The ancient Irish, amidst all their fierce feuds amongst themselves, and sanguinary conflicts of centuries with foreign foes, were still a religious race, and imbued with a great love of literature; and their kings, princes, and chiefs, founded and amply endowed a vast number of ecclesiastical and literary establishments, abbeys, colleges, and great schools; as those of Armagh, Down-Patrick, Bangor, Derry, Donegal, Clogher, Clones, Devenish, Fenagh, Boyle, Cong, Mayo, Clonfert, Louth, Monasterboyce, Mellifont, Slane, Kells, Ardbracan, Trim, Clonard, Clonmacnoise, Rahan, Fore, Kildare, Clonenagh, Tallaght, Glendalough, Leighlin, Ferns, Lismore, Cashel, Holycross, Ross, Roscrea, Iniscathay, Arran of the Saints, and others.

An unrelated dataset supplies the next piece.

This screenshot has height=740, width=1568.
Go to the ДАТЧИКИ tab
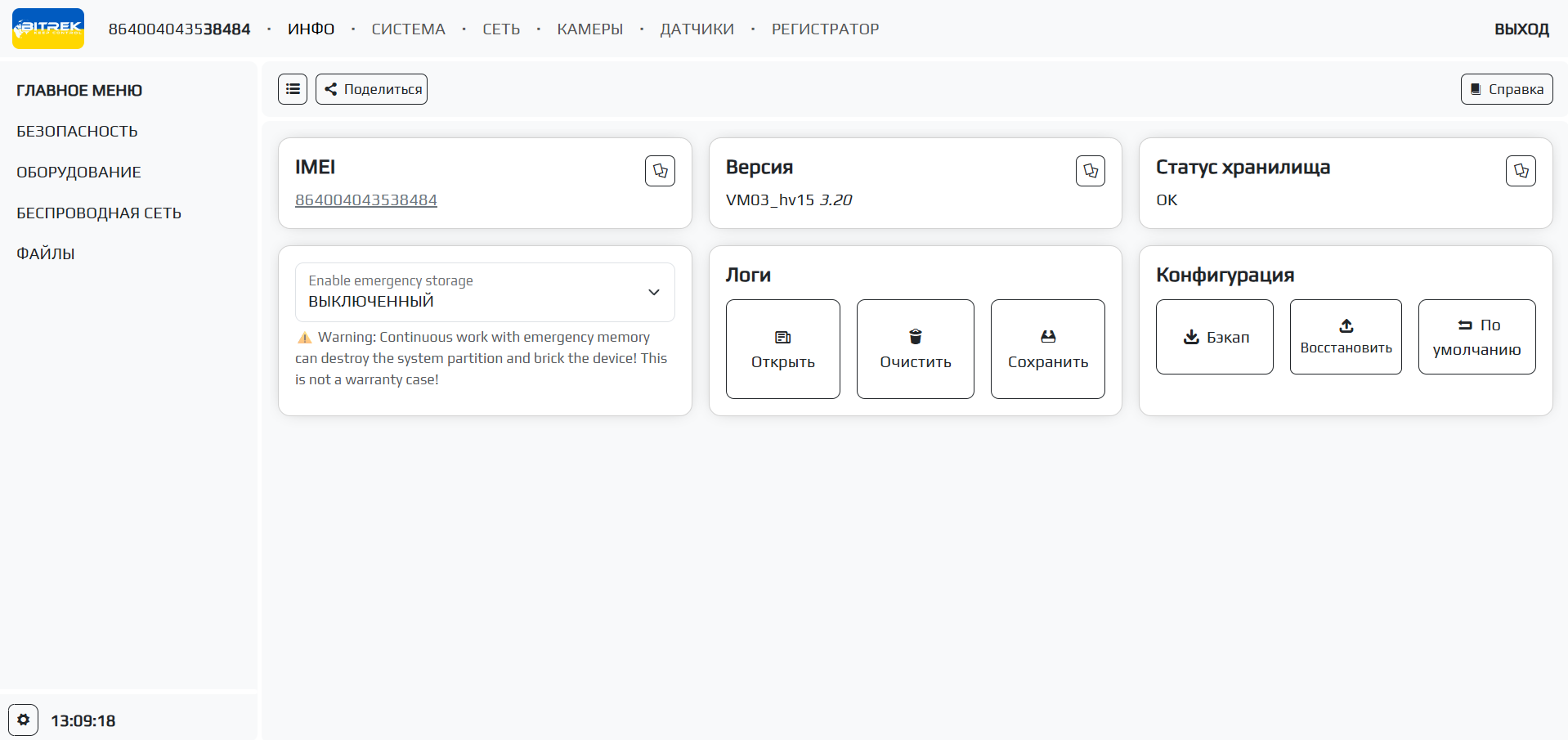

Of these famous seats of piety and learning amongst the ancient Irish, many venerable ruins still remain, but of many more even their very ruins have disappeared—destroyed by the hand of time, or the still more destructive violence of fanaticism and war. The most celebrated places of pilgrimage in Ireland were Lough Derg (in Donegal), Armagh, Downpatrick, and Derry Columbkille, in Ulster; Croagh Patrick mouutain, in Mayo, Arran of the Saints, off the coast of Galway; the seven churches of St. Kiaran, at Clonmacnoise, and of St. Kevin at Glendalough; Kildare of St. Bridget; and Holycross in Tipperary.